_CONSIGNE 1:_ Indiquez si chacune des affirmations suivantes concorde avec le discours de Roch Hachana, en répondant par oui ou par non et en citant mot pour mot le passage qui tranche. (a) Depuis octobre, le rabbin a surtout réagi à court terme. (b) Israël s'est retrouvé à combattre sur cinq fronts à la fois. (c) Des personnes absentes de la synagogue depuis dix ans ont recommencé à la fréquenter.

Le discours du rabbin Josh Weiner
Chana tova ! Traditionnellement, cette dracha de Roch Hachana est l’occasion de réfléchir aux leçons de l’année écoulée et de formuler des vœux pour celle à venir. Permettez-moi de commencer par une litote : l’année a été très difficile. Elle a commencé par le massacre de soldats et de civils, d’adolescents qui dansaient et de grands-mères dans leur cuisine. Les visages et les noms des personnes kidnapées sont gravés dans nos mémoires. L’année s’est poursuivie avec une guerre qui a coûté la vie à des milliers d’autres innocents et qui a placé Israël dans une situation difficilement imaginable il y a un an, se battant sur sept fronts simultanément.
L’année a été difficile, car les effets de cette guerre se sont répandus dans le monde entier et sont arrivés jusqu’ici, provoquant une plus grande acceptation des actes et des discours antisémites, ainsi qu’un isolement accru. Les enfants juifs ont changé d’école, les gens qui n’étaient pas venus à la synagogue depuis vingt ans ont recommencé à y aller, à la recherche d’un espace sûr. Des amitiés et des alliances ont été mises à l’épreuve ou déchirées, soit à cause de disputes, soit à cause du silence.
L’année a été difficile – à plus petite échelle, depuis octobre, j’ai surtout réagi à court terme, ayant du mal à planifier quoi que ce soit dans un avenir lointain. Comme beaucoup de gens, j’ai eu de plus en plus de mal à me concentrer, regardant parfois les nouvelles 150 fois par jour. Avec tout cela en toile de fond, qu’est-ce que je peux nous souhaiter pour l’année à venir, qui ne promet pas d’être plus facile ?

_CONSIGNE 2:_ Reproduisez à l'identique toutes les lignes du matériel d'exercice qui suit.

_MATÉRIEL D'EXERCICE:_
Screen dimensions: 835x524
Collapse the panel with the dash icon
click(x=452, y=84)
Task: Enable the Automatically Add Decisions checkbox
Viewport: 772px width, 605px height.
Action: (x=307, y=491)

_RÉPONSE ATTENDUE 1:_
(a) Oui : « depuis octobre, j’ai surtout réagi à court terme ».
(b) Non : « se battant sur sept fronts simultanément ».
(c) Non : « les gens qui n’étaient pas venus à la synagogue depuis vingt ans ont recommencé à y aller ».

_RÉPONSE ATTENDUE 2:_
Screen dimensions: 835x524
Collapse the panel with the dash icon
click(x=452, y=84)
Task: Enable the Automatically Add Decisions checkbox
Viewport: 772px width, 605px height.
Action: (x=307, y=491)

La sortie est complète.